A grad student in RISD’s Interior Architecture department, Strevig is working with high school students for the first time. “I’m passionate about architecture, but I’ve always wanted to teach,” she says. “The exercises we put together for today’s workshop are about using materials in unexpected ways, which is similar to the principles of adaptive reuse I’m learning in my department.”

teens at work

Strevig and Christina Koutsoukou MLA 22 are considering teaching as part of Art and Pedagogy, a fall course offered through the Photography department and headed up this year by RISD Museum Assistant Director of Family and Teen Programs Christina Alderman.
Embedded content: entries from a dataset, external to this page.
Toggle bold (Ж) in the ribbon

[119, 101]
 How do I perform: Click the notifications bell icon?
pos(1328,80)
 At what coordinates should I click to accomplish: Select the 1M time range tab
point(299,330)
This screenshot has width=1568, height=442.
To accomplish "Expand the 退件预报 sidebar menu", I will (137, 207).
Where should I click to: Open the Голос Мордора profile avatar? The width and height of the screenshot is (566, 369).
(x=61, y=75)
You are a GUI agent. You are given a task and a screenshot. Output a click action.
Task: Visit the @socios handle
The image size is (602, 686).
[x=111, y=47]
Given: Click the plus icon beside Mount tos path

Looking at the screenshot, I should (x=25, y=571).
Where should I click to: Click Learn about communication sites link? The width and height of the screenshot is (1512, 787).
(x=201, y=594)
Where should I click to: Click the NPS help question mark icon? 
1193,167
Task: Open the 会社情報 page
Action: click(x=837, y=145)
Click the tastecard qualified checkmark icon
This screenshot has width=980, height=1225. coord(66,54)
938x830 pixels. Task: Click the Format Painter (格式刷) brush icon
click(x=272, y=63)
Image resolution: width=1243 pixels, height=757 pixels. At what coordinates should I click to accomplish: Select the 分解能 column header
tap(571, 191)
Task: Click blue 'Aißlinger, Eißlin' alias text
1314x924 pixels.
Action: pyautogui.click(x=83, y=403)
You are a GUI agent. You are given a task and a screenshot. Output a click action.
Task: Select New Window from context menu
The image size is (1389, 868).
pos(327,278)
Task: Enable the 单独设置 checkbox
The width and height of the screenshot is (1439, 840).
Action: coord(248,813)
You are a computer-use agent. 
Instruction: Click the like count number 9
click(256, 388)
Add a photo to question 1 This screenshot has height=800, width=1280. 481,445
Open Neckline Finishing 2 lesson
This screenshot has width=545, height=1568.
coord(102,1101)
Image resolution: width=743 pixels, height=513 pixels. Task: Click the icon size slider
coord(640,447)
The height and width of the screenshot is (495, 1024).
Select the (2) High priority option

The course was designed last year in collaboration with RISD’s Project Open Door college access program for Rhode Island teens and the Met, a network of small public high schools that offers students individualized hands-on learning opportunities.

“The class is open to students who are interested in teaching, philosophy of education, socially engaged art praxis, and working with the local community.”

Christina Alderman, RISD Museum

“The class is open to students who are interested in teaching, philosophy of education, socially engaged art praxis, and working with the local community,” Alderman explains. “And these workshops allow students to put ideas into practice by working directly with a group of 10th grade students from the Met.”

RISD student confers with Christina Alderman
Koutsoukou confers with Alderman.

Are these high school sophomores thinking about becoming artists and designers someday? “Probably not,” says their advisor Desiree Gamble. “These students are focused on everything from theater to construction to aviation. We find that young kids often identify as artists, but as they get older, they start to develop negative perceptions of their own creativity. Being on a college campus and working with RISD students who take a nonjudgmental approach helps to change that self-critical perspective.”

“We find that young kids often identify as artists, but as they get older, they start to develop negative perceptions of their own creativity.”

Desiree Gamble, The Met School

Koutsoukou rushes across the room to help clean up an ink spill. A grad student in the Landscape Architecture department, she’s interested in social issues connected to the field, such as racism and gender inequality. “I see this class as a continuation of that work,” she says.

the group examines completed paintings laid out on the floor

In addition to developing and leading these workshops, students in the class are delving into pedagogical theories by scholars and practicing artists like Yolanda Medina and Lynda Barry. Medina’s work focuses on her capacity to see lived experience in the arts as a way of empowering students to create and promote self and social change. Barry encourages students to keep a visual diary as a means of “being present and seeing what’s there.”

The thread that connects the readings and forms the core of the class, Alderman explains, is making teaching and community work part of one’s artistic practice. “Community work is messy,” she adds, “and you have to learn to respond on the fly. The big question is how this work will ultimately feed what students are doing as artists and designers.”